◆ Problem details
List each line in the records below that contains the word "section", copying every such line in full.

______

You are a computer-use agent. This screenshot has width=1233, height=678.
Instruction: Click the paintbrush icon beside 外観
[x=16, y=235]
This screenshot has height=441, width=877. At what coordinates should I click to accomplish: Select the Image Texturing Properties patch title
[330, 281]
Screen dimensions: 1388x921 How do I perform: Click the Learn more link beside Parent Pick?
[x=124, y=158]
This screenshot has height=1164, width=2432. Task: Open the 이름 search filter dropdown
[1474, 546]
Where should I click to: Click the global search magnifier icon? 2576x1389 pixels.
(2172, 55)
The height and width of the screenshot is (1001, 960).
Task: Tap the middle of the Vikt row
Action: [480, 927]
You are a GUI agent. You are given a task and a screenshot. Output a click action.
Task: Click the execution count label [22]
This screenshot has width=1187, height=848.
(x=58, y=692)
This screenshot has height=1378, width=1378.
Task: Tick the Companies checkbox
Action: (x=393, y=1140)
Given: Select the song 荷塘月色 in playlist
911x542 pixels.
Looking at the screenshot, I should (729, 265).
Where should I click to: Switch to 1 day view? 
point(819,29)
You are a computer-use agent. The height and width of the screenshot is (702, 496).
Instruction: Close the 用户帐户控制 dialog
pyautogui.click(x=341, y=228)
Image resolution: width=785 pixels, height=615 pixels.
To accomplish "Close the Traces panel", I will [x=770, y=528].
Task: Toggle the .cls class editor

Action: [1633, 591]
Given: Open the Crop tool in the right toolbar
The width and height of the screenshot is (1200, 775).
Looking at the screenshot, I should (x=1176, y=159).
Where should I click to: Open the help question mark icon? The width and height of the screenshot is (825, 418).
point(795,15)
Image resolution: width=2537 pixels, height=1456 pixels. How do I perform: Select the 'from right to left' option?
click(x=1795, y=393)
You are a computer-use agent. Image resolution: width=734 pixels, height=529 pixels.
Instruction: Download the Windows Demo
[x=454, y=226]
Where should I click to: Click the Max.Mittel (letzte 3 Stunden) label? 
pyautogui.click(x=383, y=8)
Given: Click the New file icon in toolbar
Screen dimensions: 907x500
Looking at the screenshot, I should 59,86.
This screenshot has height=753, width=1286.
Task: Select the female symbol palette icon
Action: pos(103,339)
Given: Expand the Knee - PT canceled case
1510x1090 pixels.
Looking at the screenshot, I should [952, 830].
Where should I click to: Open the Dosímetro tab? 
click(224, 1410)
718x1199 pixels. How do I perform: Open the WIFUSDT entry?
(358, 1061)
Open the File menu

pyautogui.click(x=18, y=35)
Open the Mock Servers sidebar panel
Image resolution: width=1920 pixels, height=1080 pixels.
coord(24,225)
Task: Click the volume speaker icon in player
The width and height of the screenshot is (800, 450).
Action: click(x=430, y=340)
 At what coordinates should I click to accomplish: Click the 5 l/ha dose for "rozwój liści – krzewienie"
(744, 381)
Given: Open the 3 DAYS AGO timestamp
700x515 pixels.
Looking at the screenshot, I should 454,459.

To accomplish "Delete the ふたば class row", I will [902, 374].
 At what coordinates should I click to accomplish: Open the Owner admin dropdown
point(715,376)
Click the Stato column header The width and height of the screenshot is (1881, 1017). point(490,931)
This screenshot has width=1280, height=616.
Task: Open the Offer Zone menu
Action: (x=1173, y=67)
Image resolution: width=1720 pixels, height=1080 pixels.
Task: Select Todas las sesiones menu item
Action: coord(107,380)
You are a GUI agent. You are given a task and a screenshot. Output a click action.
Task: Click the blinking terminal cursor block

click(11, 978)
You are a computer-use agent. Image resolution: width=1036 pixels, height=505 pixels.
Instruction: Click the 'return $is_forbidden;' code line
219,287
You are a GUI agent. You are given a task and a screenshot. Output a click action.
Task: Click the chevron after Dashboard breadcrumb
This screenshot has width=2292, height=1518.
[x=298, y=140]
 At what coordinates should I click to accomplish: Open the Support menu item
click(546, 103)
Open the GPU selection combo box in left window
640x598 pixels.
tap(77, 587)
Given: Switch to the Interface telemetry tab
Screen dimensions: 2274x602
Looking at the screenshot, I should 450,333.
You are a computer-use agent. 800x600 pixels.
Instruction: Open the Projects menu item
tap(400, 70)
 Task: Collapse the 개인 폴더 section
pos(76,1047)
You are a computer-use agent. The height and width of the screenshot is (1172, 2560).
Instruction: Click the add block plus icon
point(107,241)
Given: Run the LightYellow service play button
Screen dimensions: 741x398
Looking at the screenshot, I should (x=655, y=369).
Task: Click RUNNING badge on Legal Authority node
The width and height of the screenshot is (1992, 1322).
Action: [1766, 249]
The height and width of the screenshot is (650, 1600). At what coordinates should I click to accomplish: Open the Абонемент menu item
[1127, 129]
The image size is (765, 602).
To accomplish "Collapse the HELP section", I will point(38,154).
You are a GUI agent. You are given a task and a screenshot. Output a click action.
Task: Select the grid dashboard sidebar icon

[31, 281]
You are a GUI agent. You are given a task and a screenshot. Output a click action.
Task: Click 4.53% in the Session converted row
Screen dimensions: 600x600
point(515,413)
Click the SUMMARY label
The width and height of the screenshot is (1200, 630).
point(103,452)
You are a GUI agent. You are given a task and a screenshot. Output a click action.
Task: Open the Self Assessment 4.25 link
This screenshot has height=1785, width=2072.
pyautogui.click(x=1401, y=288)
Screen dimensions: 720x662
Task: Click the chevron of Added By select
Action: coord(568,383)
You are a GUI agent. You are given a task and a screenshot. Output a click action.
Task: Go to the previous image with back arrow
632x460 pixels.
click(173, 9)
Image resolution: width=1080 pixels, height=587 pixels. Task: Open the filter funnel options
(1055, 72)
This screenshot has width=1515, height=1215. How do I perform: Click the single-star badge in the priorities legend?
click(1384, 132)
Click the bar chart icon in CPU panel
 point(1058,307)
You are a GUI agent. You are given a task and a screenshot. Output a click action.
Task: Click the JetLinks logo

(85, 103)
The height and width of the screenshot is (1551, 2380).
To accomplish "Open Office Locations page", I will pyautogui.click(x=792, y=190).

______

◆ Task result
 Task: Collapse the 개인 폴더 section
To accomplish "Collapse the HELP section", I will point(38,154).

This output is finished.